Floating down an additional blanket for Ripple, Gaberdine scooted over so the little filly could have a place to curl up into a nest of her own, tucking the blanket around her with his magic once she had gotten situated. She must have been exhausted, because she put her head down and was snoring before he was done, and remained almost motionless while he just laid there and listened to the thunder and the rain.

It could have been hours later when the idea occurred to him, just lying in the darkness with only the sound of the storm and Ripple’s quiet snores for company. Using as little light as possible, Gaberdine lit his horn and floated over another sheet of Princess Celestia’s parchment, which he filled out in slow, quiet strokes.

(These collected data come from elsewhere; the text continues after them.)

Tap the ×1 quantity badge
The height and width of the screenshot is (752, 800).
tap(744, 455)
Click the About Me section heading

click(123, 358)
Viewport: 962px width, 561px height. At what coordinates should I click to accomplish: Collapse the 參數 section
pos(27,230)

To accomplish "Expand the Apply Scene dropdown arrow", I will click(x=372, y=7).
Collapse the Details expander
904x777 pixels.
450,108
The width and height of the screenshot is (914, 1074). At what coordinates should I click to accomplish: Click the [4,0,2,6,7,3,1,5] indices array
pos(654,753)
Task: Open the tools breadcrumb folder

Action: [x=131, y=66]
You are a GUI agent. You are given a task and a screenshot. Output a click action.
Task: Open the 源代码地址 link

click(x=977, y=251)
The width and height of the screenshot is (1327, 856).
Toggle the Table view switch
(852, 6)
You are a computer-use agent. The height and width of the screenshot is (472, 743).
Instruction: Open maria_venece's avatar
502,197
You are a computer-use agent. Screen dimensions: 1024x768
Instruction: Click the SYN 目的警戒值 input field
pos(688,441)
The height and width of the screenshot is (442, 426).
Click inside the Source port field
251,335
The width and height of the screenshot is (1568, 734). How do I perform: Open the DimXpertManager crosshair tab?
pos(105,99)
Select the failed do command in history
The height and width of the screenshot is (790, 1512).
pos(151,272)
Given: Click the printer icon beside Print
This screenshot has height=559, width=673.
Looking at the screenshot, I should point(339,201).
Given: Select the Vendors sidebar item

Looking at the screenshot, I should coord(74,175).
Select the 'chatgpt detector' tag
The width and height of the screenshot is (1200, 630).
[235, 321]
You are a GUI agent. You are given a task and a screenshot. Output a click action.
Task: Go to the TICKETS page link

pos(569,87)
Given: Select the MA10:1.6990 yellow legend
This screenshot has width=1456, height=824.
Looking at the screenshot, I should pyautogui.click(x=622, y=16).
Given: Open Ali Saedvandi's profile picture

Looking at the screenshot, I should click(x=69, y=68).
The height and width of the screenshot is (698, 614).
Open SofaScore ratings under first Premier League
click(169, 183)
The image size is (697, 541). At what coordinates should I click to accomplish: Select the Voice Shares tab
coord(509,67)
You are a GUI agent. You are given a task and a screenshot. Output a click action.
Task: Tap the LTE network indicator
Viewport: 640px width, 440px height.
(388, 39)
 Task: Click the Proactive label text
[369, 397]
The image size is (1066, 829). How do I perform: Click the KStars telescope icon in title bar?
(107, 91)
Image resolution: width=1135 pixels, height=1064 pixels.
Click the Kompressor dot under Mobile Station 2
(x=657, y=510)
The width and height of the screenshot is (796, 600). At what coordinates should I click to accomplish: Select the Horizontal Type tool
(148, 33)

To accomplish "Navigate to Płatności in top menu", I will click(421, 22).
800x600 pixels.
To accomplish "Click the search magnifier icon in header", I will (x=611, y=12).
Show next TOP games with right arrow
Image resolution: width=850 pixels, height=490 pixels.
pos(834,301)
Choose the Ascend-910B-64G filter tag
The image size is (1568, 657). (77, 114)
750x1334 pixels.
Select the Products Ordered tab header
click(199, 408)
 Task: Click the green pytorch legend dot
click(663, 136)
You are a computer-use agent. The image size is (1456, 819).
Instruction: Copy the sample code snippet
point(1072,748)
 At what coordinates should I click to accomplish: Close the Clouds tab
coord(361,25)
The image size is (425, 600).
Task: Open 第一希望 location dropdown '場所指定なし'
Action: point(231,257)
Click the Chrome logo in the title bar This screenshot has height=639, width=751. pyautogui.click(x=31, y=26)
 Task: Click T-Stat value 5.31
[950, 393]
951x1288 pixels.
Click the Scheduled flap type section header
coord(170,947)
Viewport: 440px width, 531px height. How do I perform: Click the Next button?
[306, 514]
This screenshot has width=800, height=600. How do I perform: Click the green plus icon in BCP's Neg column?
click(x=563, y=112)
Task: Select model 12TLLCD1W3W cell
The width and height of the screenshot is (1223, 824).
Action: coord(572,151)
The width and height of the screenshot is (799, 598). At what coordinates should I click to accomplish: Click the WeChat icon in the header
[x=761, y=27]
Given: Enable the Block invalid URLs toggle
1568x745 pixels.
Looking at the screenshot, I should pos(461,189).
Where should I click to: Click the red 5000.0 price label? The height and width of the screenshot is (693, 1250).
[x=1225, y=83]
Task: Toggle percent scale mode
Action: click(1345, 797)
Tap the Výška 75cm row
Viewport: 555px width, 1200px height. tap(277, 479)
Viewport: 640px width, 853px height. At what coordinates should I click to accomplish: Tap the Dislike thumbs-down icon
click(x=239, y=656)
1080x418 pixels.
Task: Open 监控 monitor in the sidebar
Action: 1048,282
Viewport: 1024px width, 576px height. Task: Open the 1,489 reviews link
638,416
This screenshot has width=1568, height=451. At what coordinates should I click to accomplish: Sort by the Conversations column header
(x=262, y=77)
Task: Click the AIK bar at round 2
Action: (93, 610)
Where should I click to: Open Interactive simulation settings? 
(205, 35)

When done, he applied a spark of magic to the enchanted scroll and watched as the smoke drifted out the door on its way through the rain to Canterlot.

After which, he fell sound asleep.

Barony of Fen
Official Census (Third Revision)

Permanent Resident(s)
One (1) loyal old earth pony named Sen

Transient Residents (Refugees)
One (1) young seapony filly named Ripple
One (1) beautiful seapony mare named Pearl, who is Ripple’s mother 
An unknown number of other seaponies, who are currently rescuing a barge upriver.


P.S. If at all possible, Your Highness, could you find some way to reward the seaponies who are rescuing the barge? It does not seem to be within their normal work arrangement. As before, I would be deeply indebted to you for this indulgence.